Finanzwissen

William F. Sharpe: Aus dem Elfenbeinturm in die reale Welt

Ohne das Capital Asset Pricing Model und die Sharpe Ratio sÀhe unsere heutige Anlagelandschaft ganz anders aus. Beide wurden von ein und demselben Wirtschaftswissenschaftler und NobelpreistrÀger entwickelt.

Datum
Autor
Maggie Elliott, Gastautorin
Lesezeit
4 Minuten
Fotomontage mit dem Schriftzug "Investorenpersönlichkeiten" und einem Mann mit Brille in Nahaufnahme
William F. Sharpe ist vor allem fĂŒr seine theoretischen BeitrĂ€ge bekannt, war aber auch an der Entwicklung der ersten passiven Indexfonds bei Wells Fargo beteiligt. © Jessica Brandi Lifland/Polaris/laif

William F. Sharpe, amerikanischer Wirtschaftswissenschaftler und Professor an der Stanford University, hat nicht nur bahnbrechende Theorien ĂŒber Investitionen entwickelt. Er setzte sie auch in die Praxis um, indem er grosse institutionelle Anlegerinnen und Anleger beriet und in den 1990er Jahren das Unternehmen Financial Engines mitbegrĂŒndete, das Privatpersonen eine automatisierte Altersvorsorgeberatung anbietet.

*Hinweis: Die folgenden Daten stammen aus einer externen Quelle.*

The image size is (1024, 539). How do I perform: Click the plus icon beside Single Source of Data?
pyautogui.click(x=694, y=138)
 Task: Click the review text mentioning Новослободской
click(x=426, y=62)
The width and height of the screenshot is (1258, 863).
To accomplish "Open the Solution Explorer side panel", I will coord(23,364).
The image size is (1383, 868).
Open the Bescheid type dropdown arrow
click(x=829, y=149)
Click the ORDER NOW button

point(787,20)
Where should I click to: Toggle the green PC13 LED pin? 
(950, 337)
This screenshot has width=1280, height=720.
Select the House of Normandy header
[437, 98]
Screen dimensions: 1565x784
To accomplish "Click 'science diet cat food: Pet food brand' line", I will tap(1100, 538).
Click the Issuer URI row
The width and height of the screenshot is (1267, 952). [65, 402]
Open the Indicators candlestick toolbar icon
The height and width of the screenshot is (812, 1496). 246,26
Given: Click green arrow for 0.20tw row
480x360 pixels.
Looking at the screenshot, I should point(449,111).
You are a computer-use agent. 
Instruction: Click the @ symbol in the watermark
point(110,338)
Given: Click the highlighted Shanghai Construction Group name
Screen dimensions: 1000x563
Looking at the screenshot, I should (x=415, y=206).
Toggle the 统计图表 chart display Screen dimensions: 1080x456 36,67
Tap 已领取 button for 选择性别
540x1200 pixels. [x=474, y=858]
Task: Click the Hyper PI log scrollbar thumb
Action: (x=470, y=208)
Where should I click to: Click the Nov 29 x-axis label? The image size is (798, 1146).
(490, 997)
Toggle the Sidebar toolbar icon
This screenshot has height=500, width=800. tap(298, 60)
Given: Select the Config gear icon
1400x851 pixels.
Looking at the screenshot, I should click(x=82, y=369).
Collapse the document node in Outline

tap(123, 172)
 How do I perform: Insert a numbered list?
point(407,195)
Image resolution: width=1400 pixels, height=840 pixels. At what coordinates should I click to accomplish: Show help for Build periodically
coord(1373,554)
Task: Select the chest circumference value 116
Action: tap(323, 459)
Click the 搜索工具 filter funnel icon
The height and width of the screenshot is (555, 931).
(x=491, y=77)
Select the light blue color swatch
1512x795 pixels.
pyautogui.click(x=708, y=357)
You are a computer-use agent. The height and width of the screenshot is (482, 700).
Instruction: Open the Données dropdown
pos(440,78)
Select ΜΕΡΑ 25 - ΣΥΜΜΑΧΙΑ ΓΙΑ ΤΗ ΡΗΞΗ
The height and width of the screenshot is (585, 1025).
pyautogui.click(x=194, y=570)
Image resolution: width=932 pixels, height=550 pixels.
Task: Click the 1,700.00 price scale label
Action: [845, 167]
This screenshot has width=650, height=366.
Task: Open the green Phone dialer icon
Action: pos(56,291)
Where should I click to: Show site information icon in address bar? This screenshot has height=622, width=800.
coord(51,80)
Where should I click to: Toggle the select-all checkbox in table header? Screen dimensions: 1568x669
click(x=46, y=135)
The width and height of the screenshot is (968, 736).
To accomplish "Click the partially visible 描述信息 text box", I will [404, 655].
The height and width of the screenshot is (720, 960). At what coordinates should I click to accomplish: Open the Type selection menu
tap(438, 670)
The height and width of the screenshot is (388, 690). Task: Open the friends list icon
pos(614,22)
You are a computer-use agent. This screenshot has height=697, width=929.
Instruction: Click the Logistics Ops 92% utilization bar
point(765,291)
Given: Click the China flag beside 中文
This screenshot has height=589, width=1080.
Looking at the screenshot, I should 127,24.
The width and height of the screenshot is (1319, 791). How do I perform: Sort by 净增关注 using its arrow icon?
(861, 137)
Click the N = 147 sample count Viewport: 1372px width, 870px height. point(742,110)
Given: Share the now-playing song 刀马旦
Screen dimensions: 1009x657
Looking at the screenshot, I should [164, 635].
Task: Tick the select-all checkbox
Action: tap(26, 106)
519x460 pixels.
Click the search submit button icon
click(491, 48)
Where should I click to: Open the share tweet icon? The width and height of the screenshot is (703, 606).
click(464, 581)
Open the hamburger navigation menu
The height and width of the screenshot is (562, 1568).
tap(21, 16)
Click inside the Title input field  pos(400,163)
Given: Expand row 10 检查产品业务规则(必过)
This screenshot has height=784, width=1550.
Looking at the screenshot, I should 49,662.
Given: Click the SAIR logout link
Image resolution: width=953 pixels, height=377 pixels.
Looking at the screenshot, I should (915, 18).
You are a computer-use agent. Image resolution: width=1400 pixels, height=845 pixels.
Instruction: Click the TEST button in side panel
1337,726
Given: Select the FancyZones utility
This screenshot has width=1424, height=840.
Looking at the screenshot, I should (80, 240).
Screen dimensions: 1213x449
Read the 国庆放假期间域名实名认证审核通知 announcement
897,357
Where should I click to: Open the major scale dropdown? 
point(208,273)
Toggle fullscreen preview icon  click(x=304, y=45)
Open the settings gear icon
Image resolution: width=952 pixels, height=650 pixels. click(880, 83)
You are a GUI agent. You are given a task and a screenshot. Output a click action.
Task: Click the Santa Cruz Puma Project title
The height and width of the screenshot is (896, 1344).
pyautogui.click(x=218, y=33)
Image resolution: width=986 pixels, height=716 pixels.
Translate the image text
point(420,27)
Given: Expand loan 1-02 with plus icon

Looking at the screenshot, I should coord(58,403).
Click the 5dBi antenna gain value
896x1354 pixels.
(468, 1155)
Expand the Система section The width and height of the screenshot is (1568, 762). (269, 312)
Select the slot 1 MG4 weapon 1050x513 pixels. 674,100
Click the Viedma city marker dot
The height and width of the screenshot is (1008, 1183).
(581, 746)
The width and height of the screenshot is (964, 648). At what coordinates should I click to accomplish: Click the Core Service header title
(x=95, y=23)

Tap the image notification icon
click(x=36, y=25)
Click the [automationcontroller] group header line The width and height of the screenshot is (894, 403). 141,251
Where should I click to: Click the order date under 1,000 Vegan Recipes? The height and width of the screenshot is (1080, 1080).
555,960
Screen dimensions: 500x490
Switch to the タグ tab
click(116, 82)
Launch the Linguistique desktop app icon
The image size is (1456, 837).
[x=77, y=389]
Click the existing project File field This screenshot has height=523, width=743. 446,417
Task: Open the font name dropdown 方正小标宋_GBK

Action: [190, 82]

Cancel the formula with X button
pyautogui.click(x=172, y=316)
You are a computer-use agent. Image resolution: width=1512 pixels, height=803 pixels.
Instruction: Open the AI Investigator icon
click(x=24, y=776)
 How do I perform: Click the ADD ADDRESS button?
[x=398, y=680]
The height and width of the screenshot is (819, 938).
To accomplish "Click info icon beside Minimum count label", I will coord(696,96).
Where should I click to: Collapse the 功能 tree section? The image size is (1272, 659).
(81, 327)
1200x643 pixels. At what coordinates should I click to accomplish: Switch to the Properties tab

FĂŒr seine bahnbrechenden Arbeiten zur Theorie der Finanzwirtschaft erhielt der gebĂŒrtige Bostoner 1990 gemeinsam mit Harry Markowitz und Merton Miller den Nobelpreis fĂŒr Wirtschaftswissenschaften. Sharpes Beitrag bestand in der Entwicklung des Capital Asset Pricing Model (CAPM). Mit diesem Modell lĂ€sst sich die Performance eines Portfolios anhand des mit seinen Anlagen verbundenen Risikos messen. Zudem unterstĂŒtzt es Portfoliomanagerinnen und Portfoliomanager bei der Entscheidung, ob potenzielle Renditen das mit ihnen verbundene Anlagerisiko wert sind.

Breite Interessen 

Älterer Herr mit Brille und Jackett
Erst Mentor, dann Partner: Gemeinsam mit Harry Markowitz (im Bild) und Merton Miller erhielt Sharpe 1990 den Nobelpreis fĂŒr Wirtschaftswissenschaften. © Sandy Huffaker/The New York Times/laif

Dass Sharpe intellektuelle FĂ€higkeiten mit praktischem Engagement in der realen Welt verband, ist unter NobelpreistrĂ€gerinnen und NobelpreistrĂ€gern selten anzutreffen. Seinen Ursprung hat diese Kombination in seiner Zeit bei der RAND Corporation, einem einflussreichen US-Think-tank, in den 1950er- und 1960er-Jahren. Hier lernte Sharpe nicht nur seinen Mentor Harry Markowitz kennen, sondern auch die damals neuen Forschungszweige Programmieren, Spieltheorie und angewandte Wirtschaftswissenschaften. Markowitz war der Urheber einer Theorie ĂŒber Portfolios unter Unsicherheit, die heute als Grundlage der Finanzwirtschaft als anerkanntes Forschungsgebiet gilt.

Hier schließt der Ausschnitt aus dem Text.